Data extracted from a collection

══════════════════════════════

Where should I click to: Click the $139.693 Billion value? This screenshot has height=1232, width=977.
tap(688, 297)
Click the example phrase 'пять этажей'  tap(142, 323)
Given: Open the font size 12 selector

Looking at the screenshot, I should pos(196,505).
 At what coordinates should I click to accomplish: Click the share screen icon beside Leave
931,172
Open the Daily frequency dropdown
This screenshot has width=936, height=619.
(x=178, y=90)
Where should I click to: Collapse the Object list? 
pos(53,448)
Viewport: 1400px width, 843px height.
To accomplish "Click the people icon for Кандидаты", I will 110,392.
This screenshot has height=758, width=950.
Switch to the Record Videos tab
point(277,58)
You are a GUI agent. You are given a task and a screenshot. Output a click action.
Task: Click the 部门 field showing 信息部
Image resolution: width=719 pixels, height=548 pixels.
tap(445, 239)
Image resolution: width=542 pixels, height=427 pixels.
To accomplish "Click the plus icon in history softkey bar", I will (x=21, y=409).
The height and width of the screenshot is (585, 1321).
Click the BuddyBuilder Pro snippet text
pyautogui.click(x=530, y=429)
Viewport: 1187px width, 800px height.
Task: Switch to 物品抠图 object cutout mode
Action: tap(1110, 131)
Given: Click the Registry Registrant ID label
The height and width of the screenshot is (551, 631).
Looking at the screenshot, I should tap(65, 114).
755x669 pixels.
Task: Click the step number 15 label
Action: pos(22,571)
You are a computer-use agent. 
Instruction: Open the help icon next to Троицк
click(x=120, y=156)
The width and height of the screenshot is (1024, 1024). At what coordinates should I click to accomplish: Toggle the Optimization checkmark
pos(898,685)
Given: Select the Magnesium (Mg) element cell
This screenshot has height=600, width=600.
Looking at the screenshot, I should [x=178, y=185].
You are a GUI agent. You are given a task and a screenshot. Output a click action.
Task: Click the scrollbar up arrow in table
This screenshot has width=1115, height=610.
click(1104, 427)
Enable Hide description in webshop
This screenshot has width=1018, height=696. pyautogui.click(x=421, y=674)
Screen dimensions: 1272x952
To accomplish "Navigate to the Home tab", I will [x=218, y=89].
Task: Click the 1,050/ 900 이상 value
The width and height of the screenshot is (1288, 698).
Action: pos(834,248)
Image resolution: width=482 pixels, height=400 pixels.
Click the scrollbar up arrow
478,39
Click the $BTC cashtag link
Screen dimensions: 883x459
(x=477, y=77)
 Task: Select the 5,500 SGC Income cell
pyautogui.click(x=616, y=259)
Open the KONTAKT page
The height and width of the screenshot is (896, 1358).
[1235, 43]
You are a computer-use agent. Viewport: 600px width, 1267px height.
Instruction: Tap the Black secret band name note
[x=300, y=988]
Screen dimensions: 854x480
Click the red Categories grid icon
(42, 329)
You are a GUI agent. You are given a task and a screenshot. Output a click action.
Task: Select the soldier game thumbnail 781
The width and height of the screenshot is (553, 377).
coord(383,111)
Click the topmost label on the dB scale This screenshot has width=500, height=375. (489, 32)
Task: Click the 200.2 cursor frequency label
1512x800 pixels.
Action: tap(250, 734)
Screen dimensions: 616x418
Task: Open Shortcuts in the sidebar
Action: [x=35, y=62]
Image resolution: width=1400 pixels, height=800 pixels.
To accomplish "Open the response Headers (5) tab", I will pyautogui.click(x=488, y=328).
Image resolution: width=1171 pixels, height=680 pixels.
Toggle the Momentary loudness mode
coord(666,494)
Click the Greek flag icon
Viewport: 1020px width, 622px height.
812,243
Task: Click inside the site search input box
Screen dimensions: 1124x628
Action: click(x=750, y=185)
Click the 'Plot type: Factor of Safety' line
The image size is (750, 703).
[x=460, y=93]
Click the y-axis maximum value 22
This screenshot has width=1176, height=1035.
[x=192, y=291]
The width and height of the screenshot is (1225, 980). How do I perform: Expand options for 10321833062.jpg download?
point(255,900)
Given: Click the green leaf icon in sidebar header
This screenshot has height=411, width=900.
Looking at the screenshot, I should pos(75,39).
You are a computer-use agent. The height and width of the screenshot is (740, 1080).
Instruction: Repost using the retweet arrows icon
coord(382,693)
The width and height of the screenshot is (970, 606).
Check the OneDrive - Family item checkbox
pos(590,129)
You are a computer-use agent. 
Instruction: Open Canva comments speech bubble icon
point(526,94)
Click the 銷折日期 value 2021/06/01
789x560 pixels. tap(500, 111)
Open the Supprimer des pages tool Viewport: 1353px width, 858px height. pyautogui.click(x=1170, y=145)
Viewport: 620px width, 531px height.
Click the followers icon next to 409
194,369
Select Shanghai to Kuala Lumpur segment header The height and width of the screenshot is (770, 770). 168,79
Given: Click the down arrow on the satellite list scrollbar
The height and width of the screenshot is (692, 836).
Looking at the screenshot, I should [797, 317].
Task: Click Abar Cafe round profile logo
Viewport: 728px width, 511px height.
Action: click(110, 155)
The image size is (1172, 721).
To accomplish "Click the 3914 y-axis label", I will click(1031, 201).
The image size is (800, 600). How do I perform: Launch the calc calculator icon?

══════════════════════════════

Task goal:
The lines above from the one containing "Task: Select the soldier game thumbnail 781" through the one containing "Task: Click the 200.2 cursor frequency label" are to be set down exactly, and no others.

Result for this exercise:
Task: Select the soldier game thumbnail 781
The width and height of the screenshot is (553, 377).
coord(383,111)
Click the topmost label on the dB scale This screenshot has width=500, height=375. (489, 32)
Task: Click the 200.2 cursor frequency label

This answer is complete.